MATERIALS PROVIDED.

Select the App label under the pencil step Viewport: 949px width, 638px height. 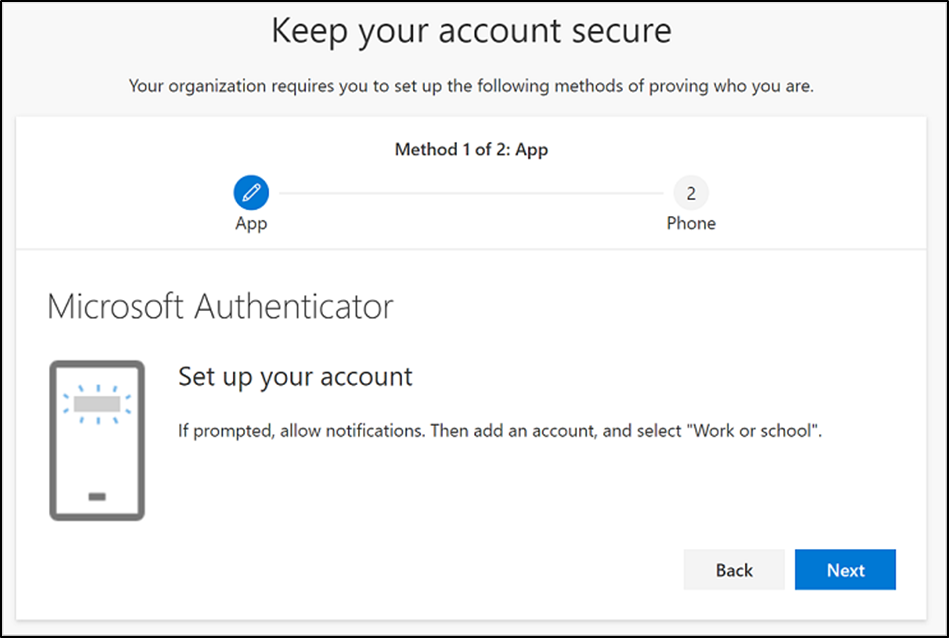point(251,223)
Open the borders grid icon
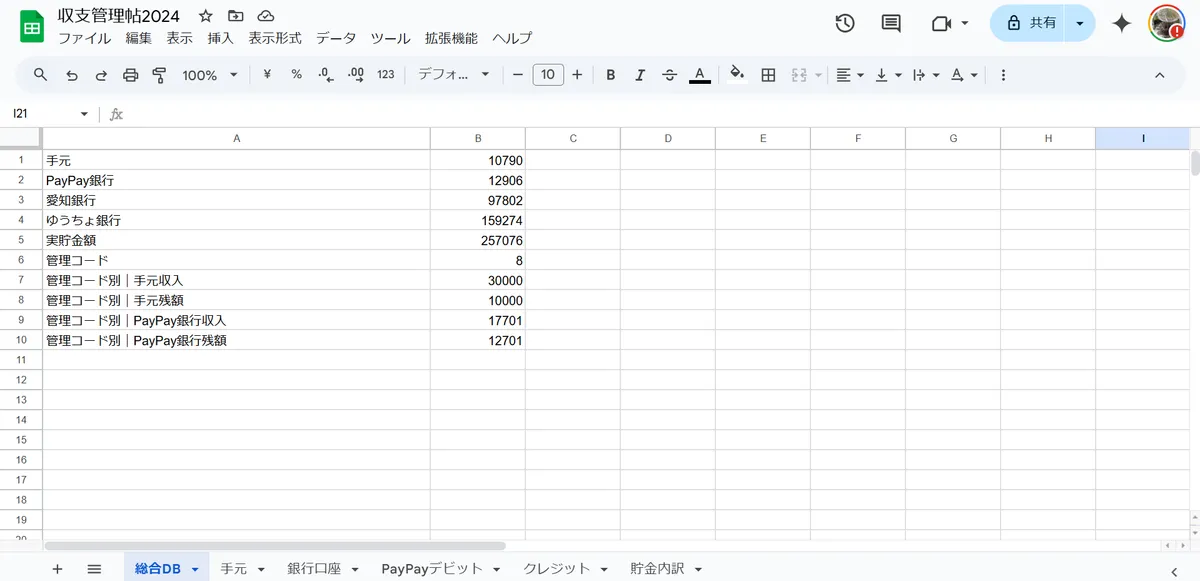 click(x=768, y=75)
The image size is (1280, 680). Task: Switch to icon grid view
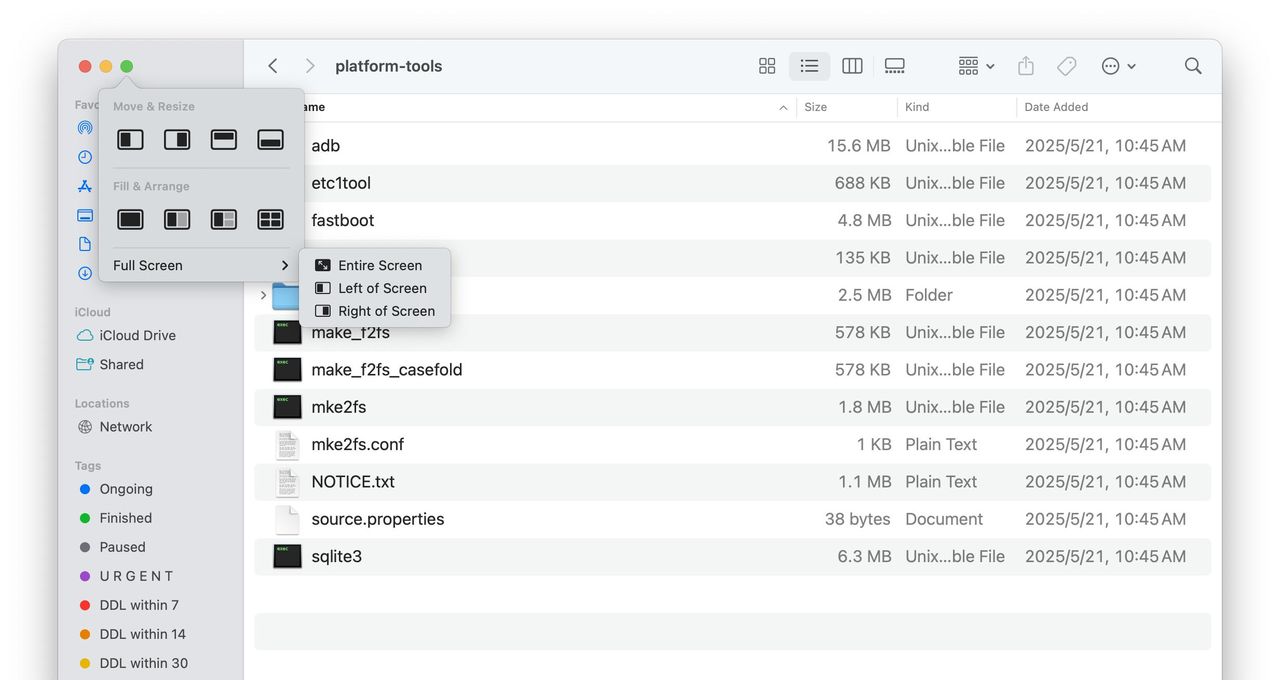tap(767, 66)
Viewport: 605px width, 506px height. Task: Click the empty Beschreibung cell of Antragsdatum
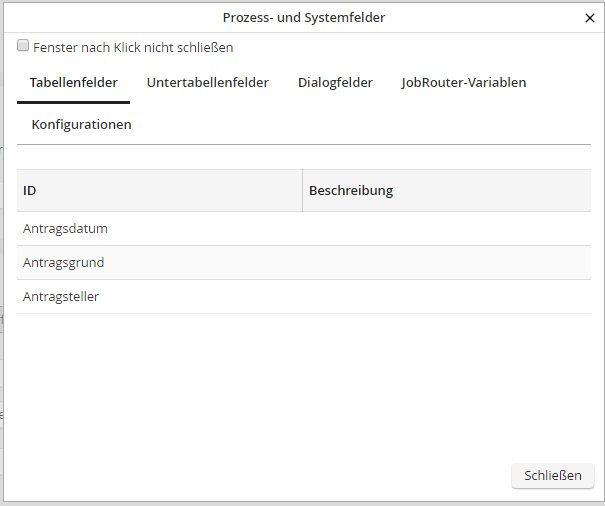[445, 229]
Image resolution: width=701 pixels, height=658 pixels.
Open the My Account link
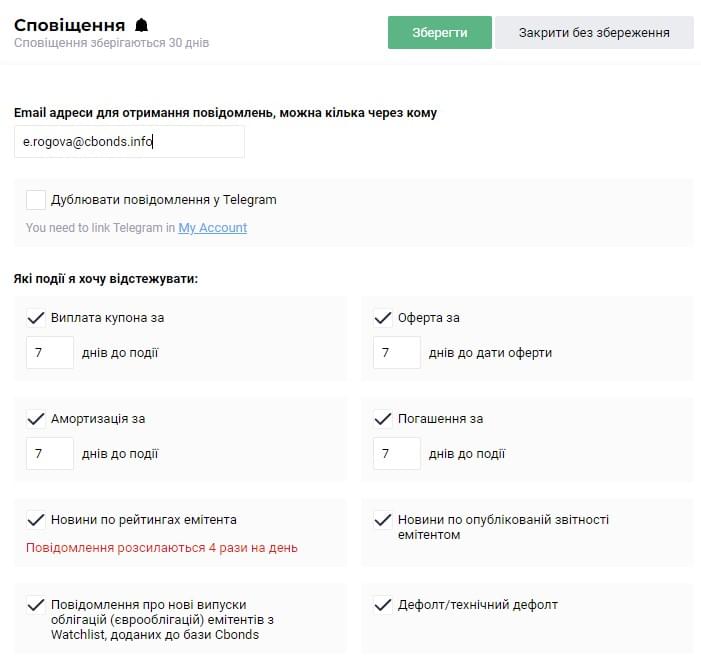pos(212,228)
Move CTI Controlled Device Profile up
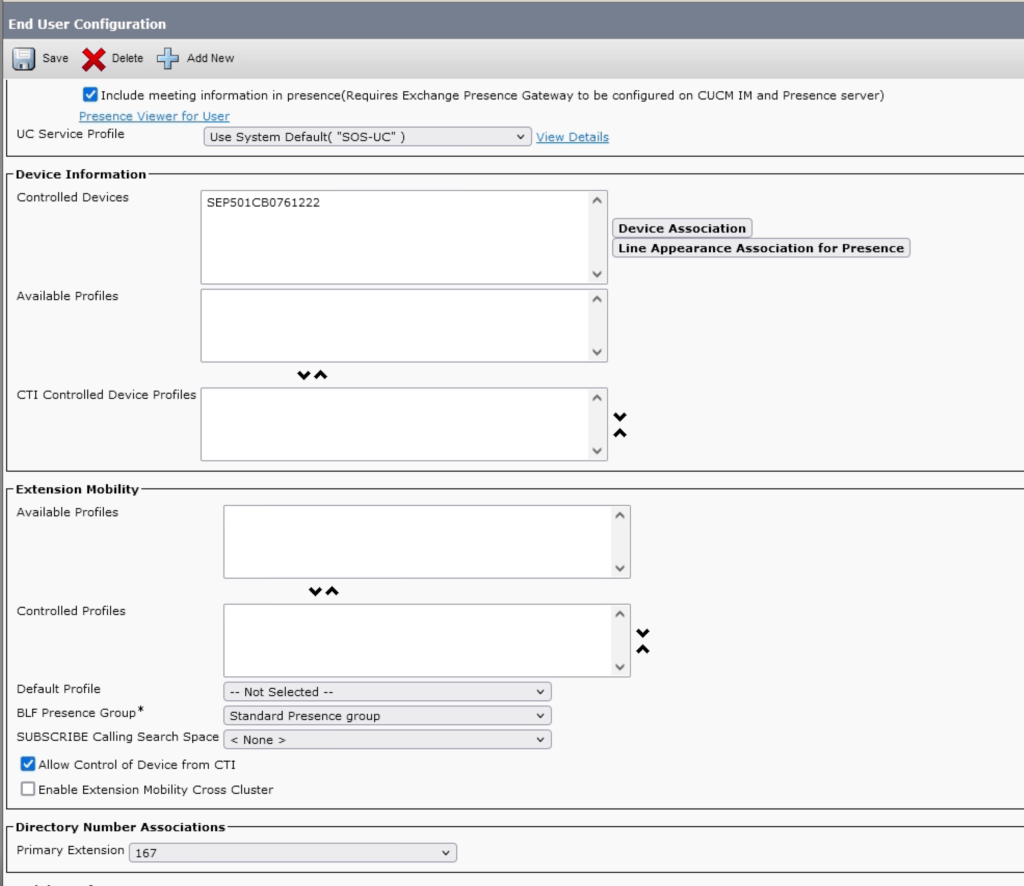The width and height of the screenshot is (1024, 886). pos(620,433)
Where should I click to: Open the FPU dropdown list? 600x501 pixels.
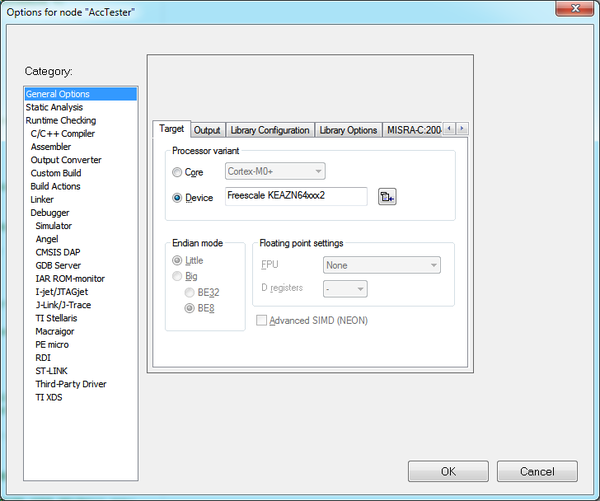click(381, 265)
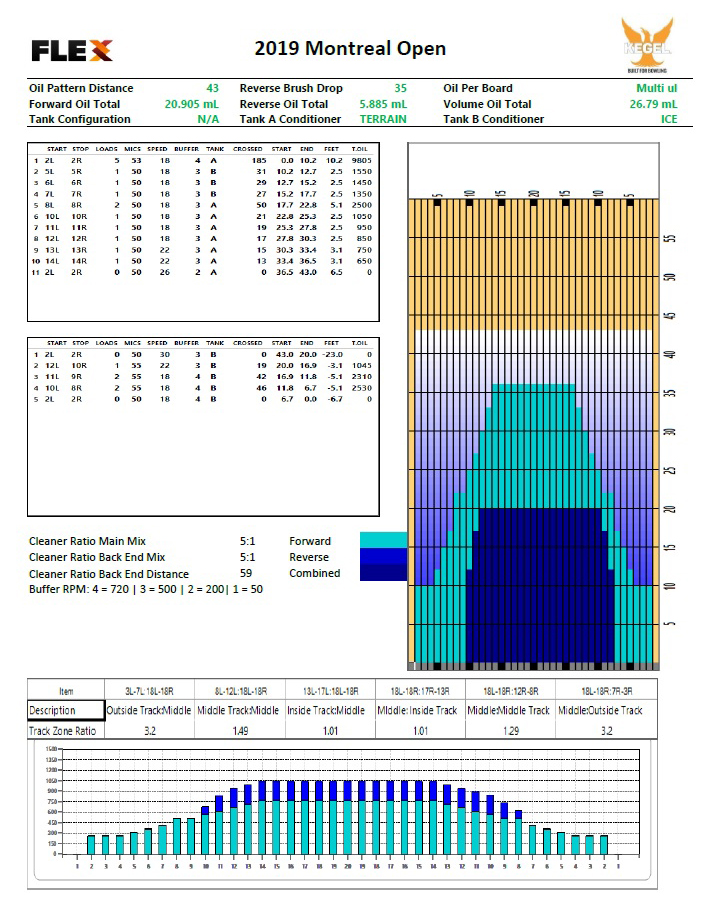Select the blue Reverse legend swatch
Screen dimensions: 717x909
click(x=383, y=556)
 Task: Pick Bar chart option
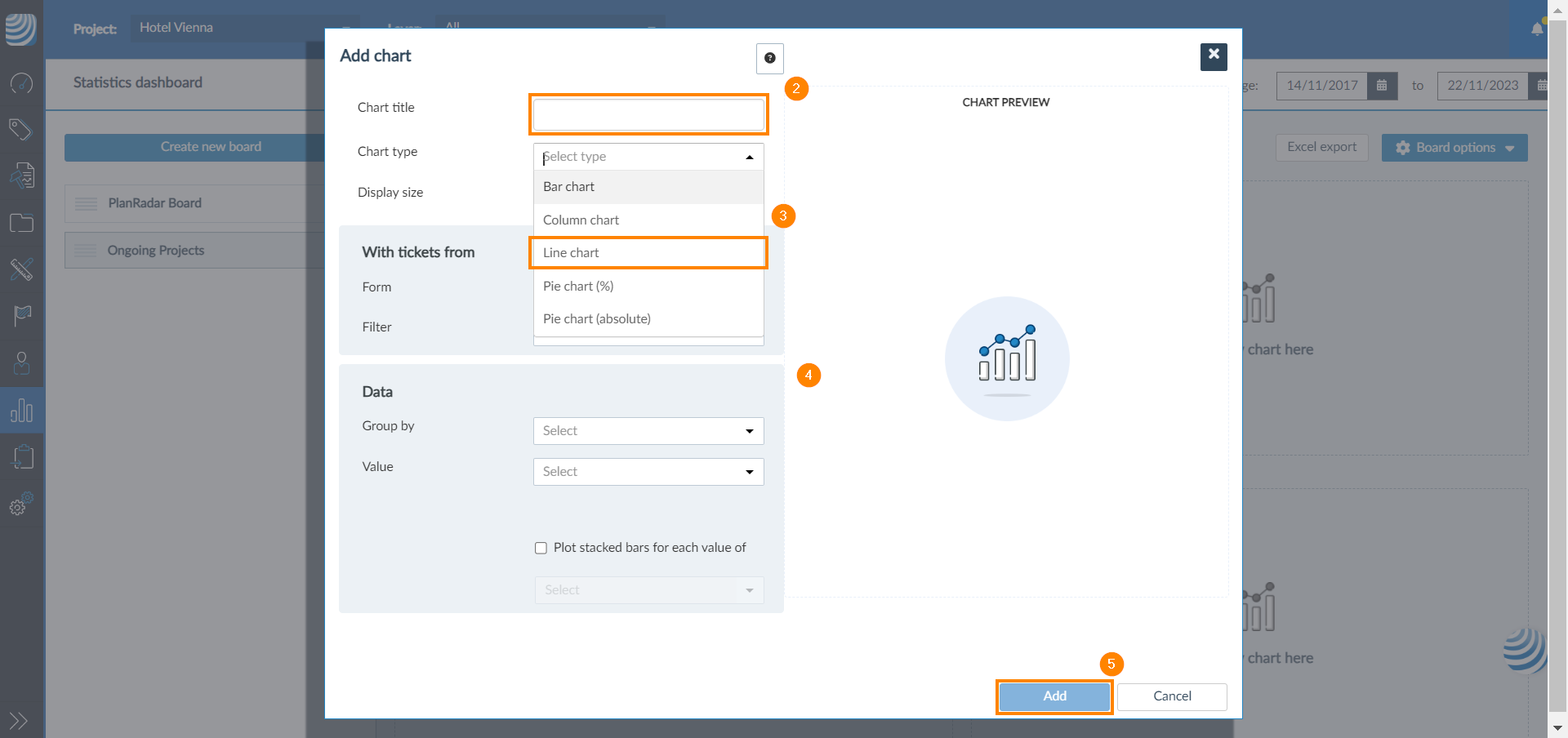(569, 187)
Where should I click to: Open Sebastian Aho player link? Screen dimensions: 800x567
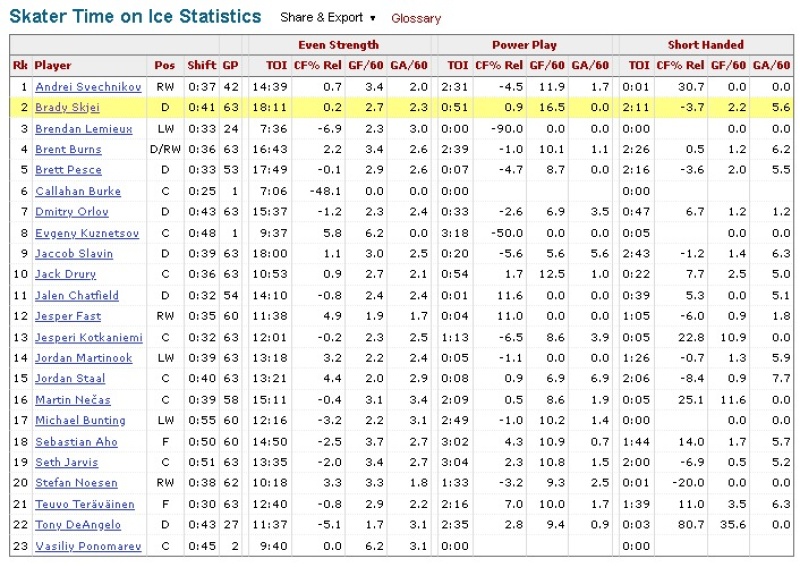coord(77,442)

WHAT NEEDS TO BE DONE. Quote, word for word and nothing more, every line from the line with "Move CTI Controlled Device Profile up" to the end of the entries, including both ends; skip any pictures.

ANSWER SPACE.
Move CTI Controlled Device Profile up
The width and height of the screenshot is (1024, 886). pos(620,433)
Where should I click to: Open the FPU dropdown list? 600x501 pixels.
click(381, 265)
Select the blue Reverse legend swatch
Screen dimensions: 717x909
click(x=383, y=556)
 Task: Pick Bar chart option
(569, 187)
Where should I click to: Open Sebastian Aho player link? Screen dimensions: 800x567
coord(77,442)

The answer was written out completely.